PAGE EXTRACT.

+ + + +

I decided to get a lille bold this year with the turkey.

I started with a 16 lb organic range fed bird from Whole Foods.
You also need a smocker type barbecue big enough to handle a turkey, a full size webber will work. Gas barbecues will not work to do this.
I got one of those big aluminum turkey pans,actually two, and put one inside the other. This is not only for strenth but because it also keeps the bottom of the bird in the pan from getting burnt.
Chop up a few potatoes (peeled), carrots, a turnip, an onion and sprinkle the mix into the bottom of the pan. Lay the turkey on top of the veges then dump the rest of the chopped veges around the bird. You can stuff some inside the bird if you want. Slice up a few apples and stuff into bird and place a few around sides. Pour some apple juice around in pan. Pour a few bottles of Miller MGD or other sweet beer into pan. Pour a little Jack Daniels or Makers Mark bourbon whiskey into pan. Chop up a little fresh garlic and spinkle around into pan and put a few pieces inside turkey. Brush olive oil onto skin of bird then srinkle a little salt and pepper all over surface of turkey.

+ + + +

TASKS TO PERFORM.
**A)** Determine whether each of the following statements agrees with the turkey recipe above, answering yes or no and quoting the words of the recipe that decide it: (i) A gas barbecue is suitable for this method. (ii) The two aluminum pans were placed one inside the other. (iii) The turkey weighed 18 lb.
**B)** Answer these questions using the turkey recipe above.
(i) Where was the turkey obtained?
(ii) What is brushed onto the skin of the bird?
(iii) Which fruit is sliced and stuffed into the bird?

PROVIDED MATERIAL.
+ + + +

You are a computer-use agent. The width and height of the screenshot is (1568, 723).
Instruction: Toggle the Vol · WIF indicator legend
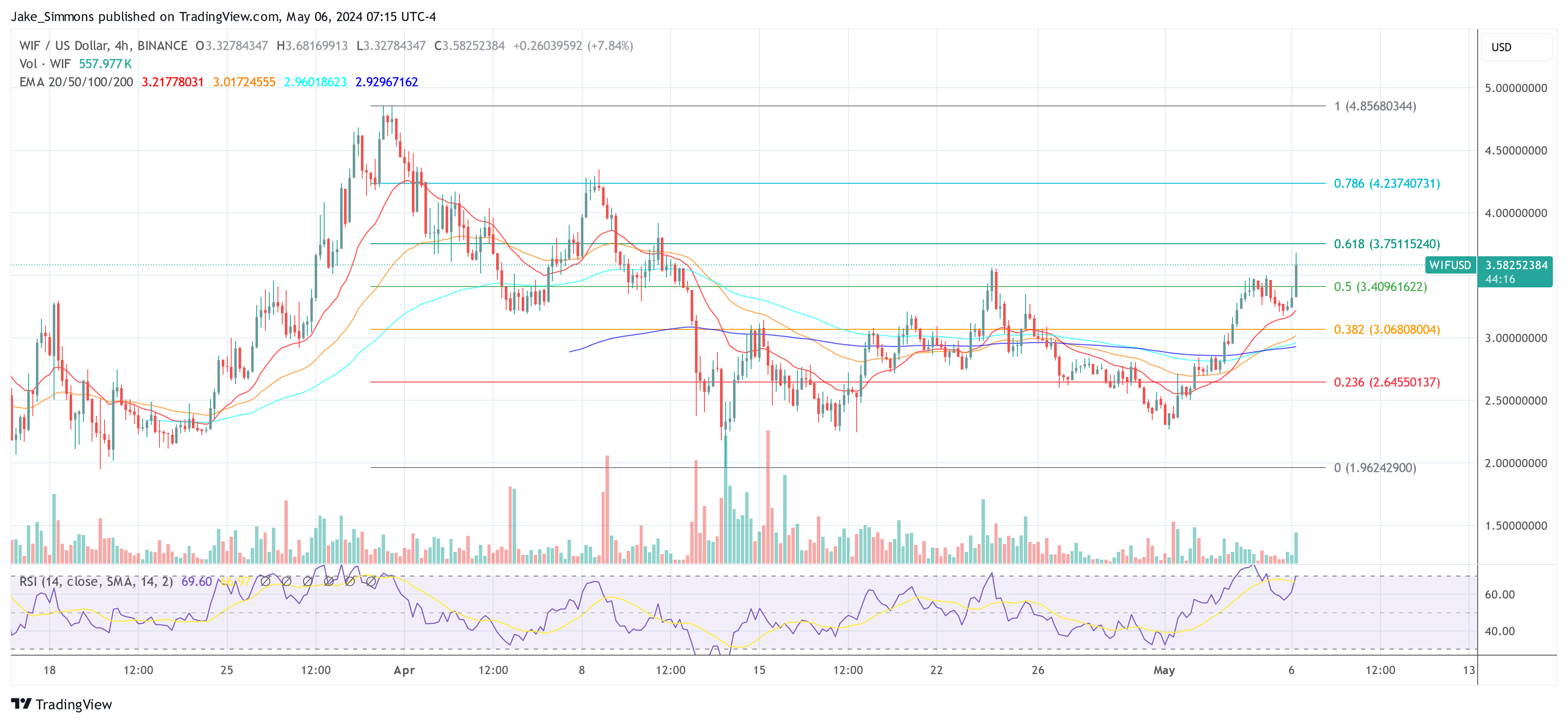click(x=45, y=64)
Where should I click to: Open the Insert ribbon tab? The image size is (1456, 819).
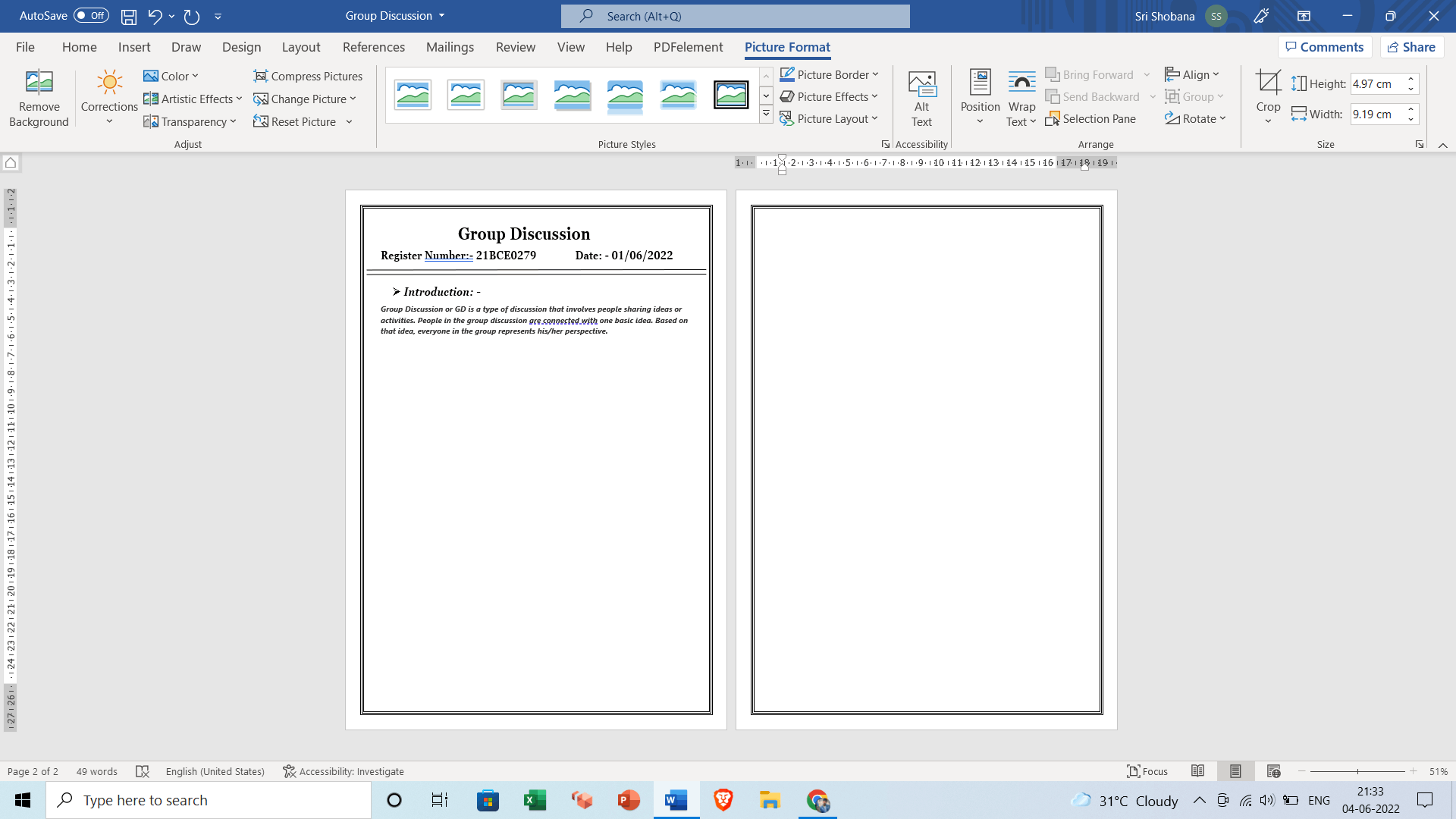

+ + + +

SOLUTION LIST.
**A)**
(i) No: "Gas barbecues will not work to do this."
(ii) Yes: "put one inside the other"
(iii) No: "a 16 lb organic range fed bird"

**B)**
(i) Whole Foods
(ii) Olive oil
(iii) Apples